▶ 取り組む課題
1 > エヌビディアの決算と株価についての文章を読み、次の(a)〜(c)が内容と合うかどうかを、はいかいいえで答えてください。それぞれ、決め手になる文章中の言葉をそのまま引いて添えること。
(a) 決算発表の翌日、エヌビディア株は前日比6.6%高で寄り付いた。
(b) 決算発表の翌日、エヌビディア株は陽線で終わった。
(c) ポール・サイ氏は50代でFIREした。
2 > エヌビディアの決算と株価についての文章のうち、「売上げ約2倍! 純利益約9.」から「寄天」となってしまったのだ。」までの部分を一字も変えずに書き出してください。

▶ 読む文章
====
売上げ約2倍! 純利益約9.4倍!──8月下旬に発表されたエヌビディア(NVIDIA、ティッカー:NVDA)の第2四半期(5-7月期)決算。その驚異的な前年同期比の数字に市場は息をのんだ。エヌビディアはアメリカの大手GPUメーカーだが、時価総額1兆ドルを超える巨大企業が、まだ規模の小さな新興企業のような「業績の跳躍」を見せたのだ。
熱狂の中ではなく、底値に近いタイミングでエヌビディア株に投資していた投資家がいた
X(旧ツイッター)を見てみると、そこにはエヌビディアの驚異的な決算に対する投資家の興奮があふれていた。実際、翌日のエヌビディア株は前日比6.6%高と高く寄り付く。その瞬間、チャート上に開いた大きな上窓は、投資家の興奮と熱狂の証明だった。しかし、この日のエヌビディア株は寄り付き後に下がって、結局、ハッキリとした陰線になってしまった。寄付の価格が高い、いわゆる「寄天」となってしまったのだ。
確かにエヌビディアはスゴい企業なのかもしれない。けれど、スゴい決算を見て「エヌビディア祭りだ~!」と飛びつき買いしても、そう簡単には儲からない。そんなことを思わせる値動きだった。
ここでカレンダーを少し前に戻してみよう。
以下のチャートを見てみると、この時、エヌビディアは下落トレンドにあったことがわかる。先ほどの熱狂とはほど遠い雰囲気だ。このチャートを見て、どこまで下がるかわからないと感じる人もいることだろう。
しかし、これはあの熱狂のほんの10ヵ月ほど前までのエヌビディアのチャートなのだ。そして、この頃、熱狂的にではなく、冷静沈着にエヌビディア株を買いに出た1人の投資家がいた。フィデリティ投信で中国株&日本株調査部長として活躍し、早々に資産を築いて、40代でFIREしたポール・サイ氏だ。
上のチャートでは、ポール氏がエヌビディア株を買ったところに赤マルをつけているが、その赤マルはそのままにして、チャートを直近のところまで延ばして見てみよう。以下のチャートがそれだ。
ポール氏は底に近いところでエヌビディア株を買い、その後の大きな反転上昇を享受していたことがわかる。どうだろう。こんなふうにうまく自分も取引してみたいと思った人もいるのではないだろうか。
====
▶ データの中身
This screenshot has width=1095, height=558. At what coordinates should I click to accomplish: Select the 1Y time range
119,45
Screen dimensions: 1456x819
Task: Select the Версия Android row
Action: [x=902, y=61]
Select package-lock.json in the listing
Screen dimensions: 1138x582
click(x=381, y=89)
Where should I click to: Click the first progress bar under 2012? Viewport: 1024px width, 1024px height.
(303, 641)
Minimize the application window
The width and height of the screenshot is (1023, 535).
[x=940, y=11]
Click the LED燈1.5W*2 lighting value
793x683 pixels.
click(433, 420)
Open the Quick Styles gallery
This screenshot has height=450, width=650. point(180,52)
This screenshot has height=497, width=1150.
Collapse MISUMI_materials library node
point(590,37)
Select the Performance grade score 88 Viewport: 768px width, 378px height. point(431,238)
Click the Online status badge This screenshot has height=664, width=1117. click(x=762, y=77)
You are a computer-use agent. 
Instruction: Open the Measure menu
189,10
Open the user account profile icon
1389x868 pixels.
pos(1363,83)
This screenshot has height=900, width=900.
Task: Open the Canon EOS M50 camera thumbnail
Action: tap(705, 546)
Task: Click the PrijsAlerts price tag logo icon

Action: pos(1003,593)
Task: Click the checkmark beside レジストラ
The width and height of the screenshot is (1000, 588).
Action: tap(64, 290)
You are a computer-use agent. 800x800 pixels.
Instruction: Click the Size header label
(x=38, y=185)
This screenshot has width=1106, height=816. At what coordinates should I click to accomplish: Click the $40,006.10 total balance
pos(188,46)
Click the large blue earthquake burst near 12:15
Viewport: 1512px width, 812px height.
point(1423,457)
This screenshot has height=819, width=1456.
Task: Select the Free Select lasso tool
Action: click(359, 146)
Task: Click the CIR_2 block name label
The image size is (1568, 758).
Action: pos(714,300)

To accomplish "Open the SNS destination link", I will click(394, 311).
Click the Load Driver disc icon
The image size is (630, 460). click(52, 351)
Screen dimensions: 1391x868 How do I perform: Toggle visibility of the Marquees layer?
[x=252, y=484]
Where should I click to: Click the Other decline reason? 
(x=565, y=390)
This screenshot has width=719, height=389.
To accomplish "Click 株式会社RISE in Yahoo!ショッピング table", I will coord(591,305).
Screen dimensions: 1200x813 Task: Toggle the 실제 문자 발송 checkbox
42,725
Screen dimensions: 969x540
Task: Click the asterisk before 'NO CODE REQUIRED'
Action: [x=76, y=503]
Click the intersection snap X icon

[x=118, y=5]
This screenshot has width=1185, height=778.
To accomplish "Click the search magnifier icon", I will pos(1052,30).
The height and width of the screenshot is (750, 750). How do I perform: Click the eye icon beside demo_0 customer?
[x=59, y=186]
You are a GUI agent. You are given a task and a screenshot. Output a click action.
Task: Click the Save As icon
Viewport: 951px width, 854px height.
====
▶ 課題ごとの答え
1 >
(a) はい。「翌日のエヌビディア株は前日比6.6%高と高く寄り付く」
(b) いいえ。「結局、ハッキリとした陰線になってしまった」
(c) いいえ。「40代でFIREしたポール・サイ氏だ」

2 >
売上げ約2倍! 純利益約9.4倍!──8月下旬に発表されたエヌビディア(NVIDIA、ティッカー:NVDA)の第2四半期(5-7月期)決算。その驚異的な前年同期比の数字に市場は息をのんだ。エヌビディアはアメリカの大手GPUメーカーだが、時価総額1兆ドルを超える巨大企業が、まだ規模の小さな新興企業のような「業績の跳躍」を見せたのだ。
熱狂の中ではなく、底値に近いタイミングでエヌビディア株に投資していた投資家がいた
X(旧ツイッター)を見てみると、そこにはエヌビディアの驚異的な決算に対する投資家の興奮があふれていた。実際、翌日のエヌビディア株は前日比6.6%高と高く寄り付く。その瞬間、チャート上に開いた大きな上窓は、投資家の興奮と熱狂の証明だった。しかし、この日のエヌビディア株は寄り付き後に下がって、結局、ハッキリとした陰線になってしまった。寄付の価格が高い、いわゆる「寄天」となってしまったのだ。